Protests have erupted in Beijing and the far western Xinjiang region over COVID-19 lockdowns and a deadly fire on Thursday in a high-rise building in Urumqi that killed 10 people (with some reports putting the number as high as 40).
Crowds took to the street in Urumqi, the capitol of Xinjiang, with protesters chanting “End the lockdown!” while pumping their fists in the air, following the circulation of videos of the fire on Chinese social media on Friday night.
Protest videos show people in a plaza singing China’s national anthem – particularly the line: “Rise up, those who refuse to be slaves!” Others shouted that they did not want lockdowns. In the northern Beijing district of Tiantongyuan, residents tore down signs and took to the streets.
Reuters verified that the footage was published from Urumqi, where many of its 4 million residents have been under some of the country’s longest lockdowns, barred from leaving their homes for as long as 100 days.

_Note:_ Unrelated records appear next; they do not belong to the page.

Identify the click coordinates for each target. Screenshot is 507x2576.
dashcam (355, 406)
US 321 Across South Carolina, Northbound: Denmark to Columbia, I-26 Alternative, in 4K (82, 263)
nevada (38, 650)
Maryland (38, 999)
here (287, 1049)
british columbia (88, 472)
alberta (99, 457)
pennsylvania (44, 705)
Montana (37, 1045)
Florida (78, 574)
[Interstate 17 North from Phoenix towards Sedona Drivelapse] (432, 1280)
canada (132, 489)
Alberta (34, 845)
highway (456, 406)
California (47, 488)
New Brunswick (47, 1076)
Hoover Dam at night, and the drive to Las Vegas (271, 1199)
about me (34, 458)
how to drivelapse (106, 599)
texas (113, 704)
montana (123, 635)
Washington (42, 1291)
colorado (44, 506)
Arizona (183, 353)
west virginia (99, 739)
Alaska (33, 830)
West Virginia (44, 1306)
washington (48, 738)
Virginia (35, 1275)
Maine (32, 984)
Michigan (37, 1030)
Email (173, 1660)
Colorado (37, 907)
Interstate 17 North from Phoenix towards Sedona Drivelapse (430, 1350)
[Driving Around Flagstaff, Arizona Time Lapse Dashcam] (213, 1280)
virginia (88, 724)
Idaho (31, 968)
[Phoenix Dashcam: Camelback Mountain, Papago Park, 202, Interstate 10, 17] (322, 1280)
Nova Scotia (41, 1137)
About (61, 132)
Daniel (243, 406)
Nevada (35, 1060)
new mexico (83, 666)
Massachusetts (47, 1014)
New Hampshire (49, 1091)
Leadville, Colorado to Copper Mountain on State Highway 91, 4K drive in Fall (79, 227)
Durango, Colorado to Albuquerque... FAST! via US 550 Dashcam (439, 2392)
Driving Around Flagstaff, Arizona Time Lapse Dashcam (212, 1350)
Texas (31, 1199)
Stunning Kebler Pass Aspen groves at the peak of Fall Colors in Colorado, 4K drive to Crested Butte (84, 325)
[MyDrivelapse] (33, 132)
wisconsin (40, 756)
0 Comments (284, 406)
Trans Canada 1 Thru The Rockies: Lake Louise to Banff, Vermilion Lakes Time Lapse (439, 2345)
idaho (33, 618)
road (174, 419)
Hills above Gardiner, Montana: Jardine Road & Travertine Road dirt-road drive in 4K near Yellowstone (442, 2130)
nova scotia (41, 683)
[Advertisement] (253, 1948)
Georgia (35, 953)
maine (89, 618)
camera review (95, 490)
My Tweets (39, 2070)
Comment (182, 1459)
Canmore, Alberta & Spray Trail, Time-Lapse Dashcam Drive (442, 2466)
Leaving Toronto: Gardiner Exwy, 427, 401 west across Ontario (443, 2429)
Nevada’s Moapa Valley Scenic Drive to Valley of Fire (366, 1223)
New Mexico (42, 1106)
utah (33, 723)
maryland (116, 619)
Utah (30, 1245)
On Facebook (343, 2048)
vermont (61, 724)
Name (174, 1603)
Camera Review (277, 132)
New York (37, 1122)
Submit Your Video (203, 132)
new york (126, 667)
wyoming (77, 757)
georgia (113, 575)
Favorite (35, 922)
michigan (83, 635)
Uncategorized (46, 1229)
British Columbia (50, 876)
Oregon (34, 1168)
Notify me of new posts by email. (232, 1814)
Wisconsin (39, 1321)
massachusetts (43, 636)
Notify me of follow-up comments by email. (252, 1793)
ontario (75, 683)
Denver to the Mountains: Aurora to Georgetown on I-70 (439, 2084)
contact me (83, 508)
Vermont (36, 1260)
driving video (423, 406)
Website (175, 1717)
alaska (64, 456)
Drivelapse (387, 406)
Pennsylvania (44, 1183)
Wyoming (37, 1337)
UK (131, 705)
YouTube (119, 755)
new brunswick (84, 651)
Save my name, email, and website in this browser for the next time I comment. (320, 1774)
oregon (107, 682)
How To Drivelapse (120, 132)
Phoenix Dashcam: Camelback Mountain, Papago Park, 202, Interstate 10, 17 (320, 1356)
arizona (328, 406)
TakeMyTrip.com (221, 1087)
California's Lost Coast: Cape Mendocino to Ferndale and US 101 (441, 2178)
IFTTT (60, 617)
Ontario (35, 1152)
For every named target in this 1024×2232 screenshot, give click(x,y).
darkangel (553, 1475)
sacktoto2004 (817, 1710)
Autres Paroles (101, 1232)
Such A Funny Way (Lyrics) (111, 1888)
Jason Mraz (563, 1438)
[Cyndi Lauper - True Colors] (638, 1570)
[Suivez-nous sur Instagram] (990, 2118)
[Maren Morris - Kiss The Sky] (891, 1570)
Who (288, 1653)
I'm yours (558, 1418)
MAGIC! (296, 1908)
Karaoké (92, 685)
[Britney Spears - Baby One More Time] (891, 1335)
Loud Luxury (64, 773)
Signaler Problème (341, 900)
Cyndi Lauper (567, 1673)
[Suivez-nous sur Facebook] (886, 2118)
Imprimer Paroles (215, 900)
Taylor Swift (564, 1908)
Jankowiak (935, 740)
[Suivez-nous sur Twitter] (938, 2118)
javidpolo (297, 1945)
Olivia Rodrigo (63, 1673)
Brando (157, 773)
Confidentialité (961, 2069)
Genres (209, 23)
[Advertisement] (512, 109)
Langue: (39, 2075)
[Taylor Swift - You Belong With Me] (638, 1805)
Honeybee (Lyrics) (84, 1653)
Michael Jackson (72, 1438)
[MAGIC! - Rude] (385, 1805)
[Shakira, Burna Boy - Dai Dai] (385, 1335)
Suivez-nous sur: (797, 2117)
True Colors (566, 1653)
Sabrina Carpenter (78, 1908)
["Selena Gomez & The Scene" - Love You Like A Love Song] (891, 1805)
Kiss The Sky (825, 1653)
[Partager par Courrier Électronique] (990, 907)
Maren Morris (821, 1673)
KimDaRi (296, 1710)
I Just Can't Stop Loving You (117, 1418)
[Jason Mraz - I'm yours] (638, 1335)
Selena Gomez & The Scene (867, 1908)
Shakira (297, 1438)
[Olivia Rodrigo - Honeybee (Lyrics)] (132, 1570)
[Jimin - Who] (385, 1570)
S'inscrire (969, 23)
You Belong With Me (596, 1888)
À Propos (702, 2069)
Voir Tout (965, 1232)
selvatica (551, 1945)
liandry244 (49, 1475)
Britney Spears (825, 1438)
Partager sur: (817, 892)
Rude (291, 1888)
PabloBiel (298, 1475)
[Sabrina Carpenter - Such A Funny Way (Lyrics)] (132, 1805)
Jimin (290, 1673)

In the capital of Beijing 2,700 km (1,678 miles) away, some residents under lockdown staged small-scale protests or confronted their local officials over movement restrictions placed on them, with some successfully pressuring them into lifting them ahead of a schedule. –Reuters
According to an early Saturday news conference by Urumqi officials, COVID measures did not hamper escape and rescue during the fire, but Chinese social media wasn’t buying it.
“The Urumqi fire got everyone in the country upset,” said Beijing resident Sean Li.
According to Reuters;
A planned lockdown for his compound “Berlin Aiyue” was called off on Friday after residents protested to their local leader and convinced him to cancel it, negotiations that were captured by a video posted on social media.
The residents had caught wind of the plan after seeing workers putting barriers on their gates. “That tragedy could have happened to any of us,” he said.
By Saturday evening, at least ten other compounds lifted lockdown before the announced end-date after residents complained, according to a Reuters tally of social media posts by residents.